Questo Napoli non è soltanto una squadra di calcio, ma un atto di ribellione. A un calcio che non va ai mondiali per la seconda volta consecutiva, a una parte giurassica di quel giornalismo che pronostica male e racconta peggio, a chi non sa ammettere nemmeno per un momento quando c’è qualcuno più bravo di lui, a chi non sa liberarsi affrancandosi da quell’idea che i più bravi debbano trovarsi sempre in determinati luoghi. Che la meraviglia sia un fatto provvisorio e che debba cambiare aria ogniqualvolta è arrivato il momento del risveglio.

La polarità maligna sta tutta nel fatto che se al posto del Napoli ci fossero il Milan, l’Inter o la Juve, si parlerebbe di campionato dominato e chiuso, invece che di un’attesa che qualcuno rimonti per ristabilire l’ordine desiderato. Senza contare la tonalità subdola e minacciosa di chi avvisa che arriverà gennaio e tutto sarà rimescolato secondo pesi e misure che riguardano soltanto gli altri. 

Tuttavia, questo Napoli congeniato con dovizia di dettagli nell’assoluta mancanza di fede prima di tutto a casa propria – non dimentichiamo che quest’estate i primi con la pietra in mano urlavano proprio dall’ombra del Vesuvio (il Napoli ha sempre avuto i peggiori avversari soprattutto a Napoli e dintorni) – sa che dovrà resistere prima di tutto a se stesso, a quegli entusiasmi in anticipo sulla realtà dei quali Spalletti non fa passare giorno, ora, minuto per scongiurarne l’effetto. Solo tanto lavoro sulla causa, affinché questa squadra non smarrisca la cosa più preziosa che l’ha contraddistinta in queste prime ventuno partite stagionali.

La maturità. Ma non quella tirata fuori quando non si ha niente da dire. Non quella cosa che ha a che vedere con le consolazioni della vecchiaia. Non il passo intermedio tra il siamo stati e ancora saremo, ma l’è, in tutto il suo è il momento che sia il momento. Un diritto inconcesso perché tutto da conquistare. Senza scaltrezze di cui una certa cultura va fiera da tanto tempo, ma col lavoro, la semplicità, la grandezza di una visione felice del gioco del calcio invece che di un protocollo dinastico da portare avanti con l’arroganza del sono io a prescindere.

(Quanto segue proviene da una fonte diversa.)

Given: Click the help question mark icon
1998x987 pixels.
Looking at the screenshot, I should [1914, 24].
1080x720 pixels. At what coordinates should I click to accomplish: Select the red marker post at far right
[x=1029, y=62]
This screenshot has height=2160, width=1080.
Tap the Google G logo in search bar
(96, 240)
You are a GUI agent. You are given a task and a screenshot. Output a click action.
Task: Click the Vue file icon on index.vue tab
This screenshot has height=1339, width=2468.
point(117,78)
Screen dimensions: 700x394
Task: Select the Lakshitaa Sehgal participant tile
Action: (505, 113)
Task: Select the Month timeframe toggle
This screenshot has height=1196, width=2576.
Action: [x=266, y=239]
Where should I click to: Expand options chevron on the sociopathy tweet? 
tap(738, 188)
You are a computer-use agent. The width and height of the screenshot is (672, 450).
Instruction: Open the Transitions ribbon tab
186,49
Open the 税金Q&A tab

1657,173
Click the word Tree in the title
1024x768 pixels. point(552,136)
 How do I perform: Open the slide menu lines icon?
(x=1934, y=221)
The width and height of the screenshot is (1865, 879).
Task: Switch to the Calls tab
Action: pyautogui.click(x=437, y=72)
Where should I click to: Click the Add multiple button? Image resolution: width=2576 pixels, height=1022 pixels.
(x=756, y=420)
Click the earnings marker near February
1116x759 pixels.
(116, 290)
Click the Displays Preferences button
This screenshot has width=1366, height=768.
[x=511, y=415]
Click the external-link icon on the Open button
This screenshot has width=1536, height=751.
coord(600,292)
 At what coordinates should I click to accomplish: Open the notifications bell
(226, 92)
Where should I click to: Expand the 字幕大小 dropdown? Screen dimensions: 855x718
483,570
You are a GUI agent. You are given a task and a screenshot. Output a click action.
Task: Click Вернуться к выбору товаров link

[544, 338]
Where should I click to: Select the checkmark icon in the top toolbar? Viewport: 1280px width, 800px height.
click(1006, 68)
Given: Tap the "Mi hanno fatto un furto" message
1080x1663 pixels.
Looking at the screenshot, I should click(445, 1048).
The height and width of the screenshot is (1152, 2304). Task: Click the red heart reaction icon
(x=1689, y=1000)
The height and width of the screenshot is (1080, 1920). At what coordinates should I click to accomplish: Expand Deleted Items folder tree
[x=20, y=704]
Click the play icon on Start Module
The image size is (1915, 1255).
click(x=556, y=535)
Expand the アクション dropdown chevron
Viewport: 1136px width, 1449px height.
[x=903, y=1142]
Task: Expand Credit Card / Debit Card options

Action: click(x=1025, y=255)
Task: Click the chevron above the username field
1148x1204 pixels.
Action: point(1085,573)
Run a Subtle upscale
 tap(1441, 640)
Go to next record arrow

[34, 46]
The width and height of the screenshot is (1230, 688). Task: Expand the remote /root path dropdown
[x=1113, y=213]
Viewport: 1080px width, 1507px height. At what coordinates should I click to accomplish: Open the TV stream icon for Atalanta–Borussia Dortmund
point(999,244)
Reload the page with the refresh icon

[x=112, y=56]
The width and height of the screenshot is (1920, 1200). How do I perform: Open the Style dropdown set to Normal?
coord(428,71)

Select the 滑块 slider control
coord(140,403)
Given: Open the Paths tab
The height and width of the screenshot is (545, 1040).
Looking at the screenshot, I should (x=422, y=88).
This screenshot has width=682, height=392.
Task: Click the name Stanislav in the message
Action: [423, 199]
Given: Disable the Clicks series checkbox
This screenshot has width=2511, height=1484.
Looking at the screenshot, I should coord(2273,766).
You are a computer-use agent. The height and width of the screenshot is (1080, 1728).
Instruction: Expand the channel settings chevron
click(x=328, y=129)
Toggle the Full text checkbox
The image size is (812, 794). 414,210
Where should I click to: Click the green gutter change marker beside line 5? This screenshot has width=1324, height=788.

Il Napoli ha mostrato Kvara arrivato già “maturo” e un Osimhen “maturato”, Simeone tale pure davanti ai microfoni, Raspadori elogiato dai suoi compagni di reparto. E così, fino alla conquista di Meret, una colonna di ragazzi che per bocca del loro allenatore “guardano a ogni partita non per chi è l’avversario, ma per quello per cui bisogna batterlo, per quello che c’è dietro”. Spalletti e la società in poco più di un anno hanno recuperato calciatori che sembravano destinati all’oblio, portandone altri sulla scena da snobbati e adesso da invidiati.

Il Napoli è tra le poche squadre in Europa che in questi primi ventuno match ha giocato un calcio tanto verticale quanto orizzontale, tanto di ripartenza quanto di palleggio, gestendo l’organico con la stessa perizia della singola gara, ottimizzando i cinque cambi e le rotazioni, i frangenti favorevoli e quelli difficili. Ha affrontato gli infortuni di Osimhen, Anguissa, Kvara, Rahmani senza farsi condizionare nelle prestazioni e nei risultati.

Soprattutto, il Napoli ha combinato qualità ed efficacia, spettacolo e risultati solo come le più grandi del continente hanno saputo fare in questi anni. È stata la squadra che ha convinto i suoi tifosi, è stato il gruppo di calciatori e allenatore a guidare i napoletani alla possibilità di confidare in qualcosa di straordinario.

Eppure non è accaduto ancora nulla su cui soffermarsi ad avere ragione. Tutto quello che c’è da scrivere vorrà confliggere con quello che è stato scritto. Il Napoli meglio di chiunque altri sa che dovrà affrontare difficoltà ancora più grandi per dimostrare, alla fine, quale offesa da una parte della “grande” narrazione sta subendo. L’essere qualcosa di meraviglioso ed effimero, ma di non adatto, di destinato a perpetui ridimensionamenti, perché sono sempre gli altri ad esserlo di più. La provvisorietà attribuita a chi ha avuto la buona sorte di trovarsi in un momento. Alla ripresa è questo l’avversario numero uno che il Napoli dovrà cercare di battere.